Biskup lefebrysta Richard Williamson musi zapłacić 6,5 tys. euro grzywny za kłamstwo oświęcimskie - orzekł w poniedziałek sąd w Ratyzbonie, rozpatrując apelację od wyroku sądu pierwszej instancji. 71-letniego duchownego nie było na rozprawie.
Sprawa dotyczyła wywiadu, którego Williamson udzielił w 2008 roku szwedzkiej telewizji. Podał on w wątpliwość, że w hitlerowskich obozach koncentracyjnych istniały komory gazowe, i dodał, że naziści wymordowali nie sześć milionów Żydów, lecz 200-300 tys.

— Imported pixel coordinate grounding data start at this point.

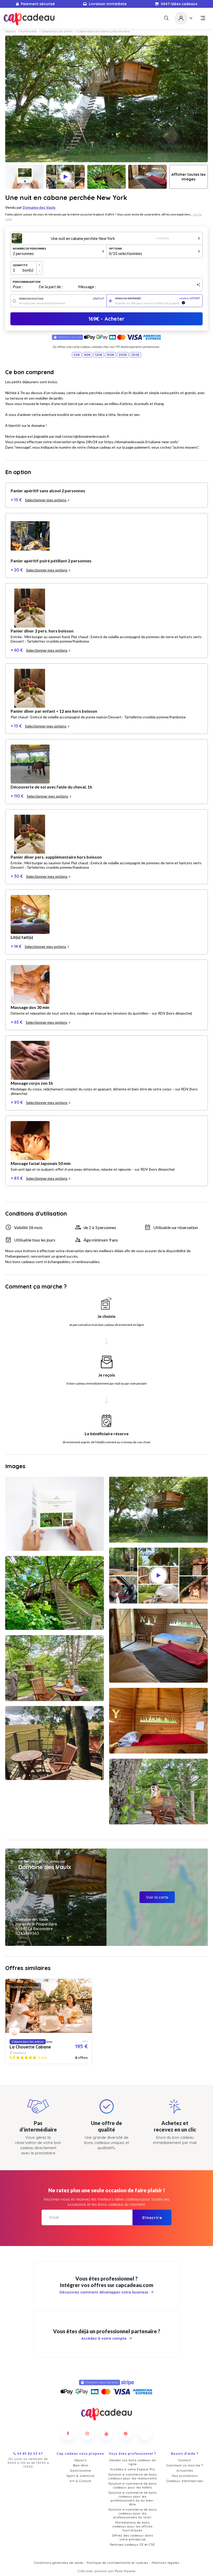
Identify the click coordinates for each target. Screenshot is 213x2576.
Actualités (184, 2470)
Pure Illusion (125, 2571)
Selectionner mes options (45, 500)
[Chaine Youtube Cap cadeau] (106, 2433)
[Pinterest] (125, 2433)
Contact (184, 2460)
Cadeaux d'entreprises (185, 2481)
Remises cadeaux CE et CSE (132, 2544)
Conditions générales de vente (58, 2563)
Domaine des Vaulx (39, 207)
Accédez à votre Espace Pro (132, 2469)
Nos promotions (185, 2476)
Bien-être (80, 2465)
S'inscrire (152, 2217)
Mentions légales (165, 2563)
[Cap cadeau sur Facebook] (68, 2433)
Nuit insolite (28, 31)
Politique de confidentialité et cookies (117, 2563)
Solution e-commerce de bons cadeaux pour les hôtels (132, 2485)
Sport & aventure (80, 2476)
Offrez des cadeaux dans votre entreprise (132, 2537)
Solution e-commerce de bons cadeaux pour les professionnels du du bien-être (132, 2498)
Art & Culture (80, 2481)
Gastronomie (80, 2470)
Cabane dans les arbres (57, 31)
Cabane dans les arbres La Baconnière (103, 31)
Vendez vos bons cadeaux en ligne (132, 2462)
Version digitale (61, 298)
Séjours (10, 31)
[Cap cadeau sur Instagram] (87, 2433)
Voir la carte (157, 1897)
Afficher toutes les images (188, 176)
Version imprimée (158, 298)
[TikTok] (144, 2433)
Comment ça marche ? (185, 2465)
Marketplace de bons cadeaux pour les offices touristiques (132, 2526)
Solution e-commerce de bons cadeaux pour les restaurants (132, 2476)
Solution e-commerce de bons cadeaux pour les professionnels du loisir (132, 2513)
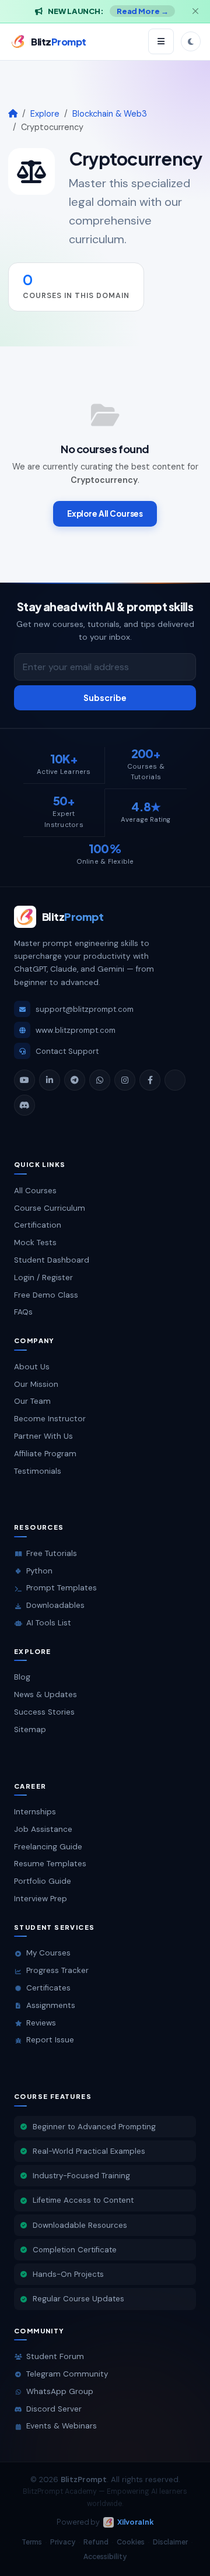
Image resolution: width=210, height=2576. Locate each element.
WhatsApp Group (59, 2391)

Rozmowę tę nagrano w seminarium w Zaitzkofen koło Ratyzbony.
Zainteresował neonazistów
W zeszłym roku Williamson, formalnie oskarżony o przestępstwo podżegania, został skazany na 10 tys. euro grzywny. Prokuratura żądała grzywny w wysokości 12 tys. euro, zaś adwokat biskupa lefebrysty domagał się jego uniewinnienia, argumentując, że Williamson nie zgodził się na publikację wywiadu w Niemczech.
Zarówno prokuratura, jak i obrońcy oskarżonego odwołali się wówczas od wyroku sądu pierwszej instancji.

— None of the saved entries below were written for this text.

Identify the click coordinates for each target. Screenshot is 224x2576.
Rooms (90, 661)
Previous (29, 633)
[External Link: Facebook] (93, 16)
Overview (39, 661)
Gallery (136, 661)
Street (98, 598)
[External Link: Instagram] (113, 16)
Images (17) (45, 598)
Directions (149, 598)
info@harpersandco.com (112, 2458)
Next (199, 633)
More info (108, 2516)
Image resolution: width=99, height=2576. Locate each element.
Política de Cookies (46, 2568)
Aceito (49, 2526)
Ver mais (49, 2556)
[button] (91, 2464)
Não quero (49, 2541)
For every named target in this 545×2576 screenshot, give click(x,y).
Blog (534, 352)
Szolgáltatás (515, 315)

Jak informuje dziennik "Sueddeutsche Zeitung", proces Williamsona wywołał duże zainteresowanie wśród sympatyków organizacji neonazistowskich.
Wywiad wzburzył, a ekskomunika zdjęta
Skandal wokół wypowiedzi brytyjskiego duchownego wybuchł w styczniu 2009 roku, gdy papież Benedykt XVI zdjął ekskomunikę z czterech biskupów lefebrystów, w tym negacjonisty Williamsona. Rozmowę, w której Brytyjczyk kwestionował zbrodnię holokaustu, wyemitowano na krótko przed zdjęciem ekskomuniki z lefebrystów.
Watykan został ostro skrytykowany za tę decyzję, choć - jak twierdził - nie miał wiedzy o skandalicznym wywiadzie, udzielonym przez Williamsona.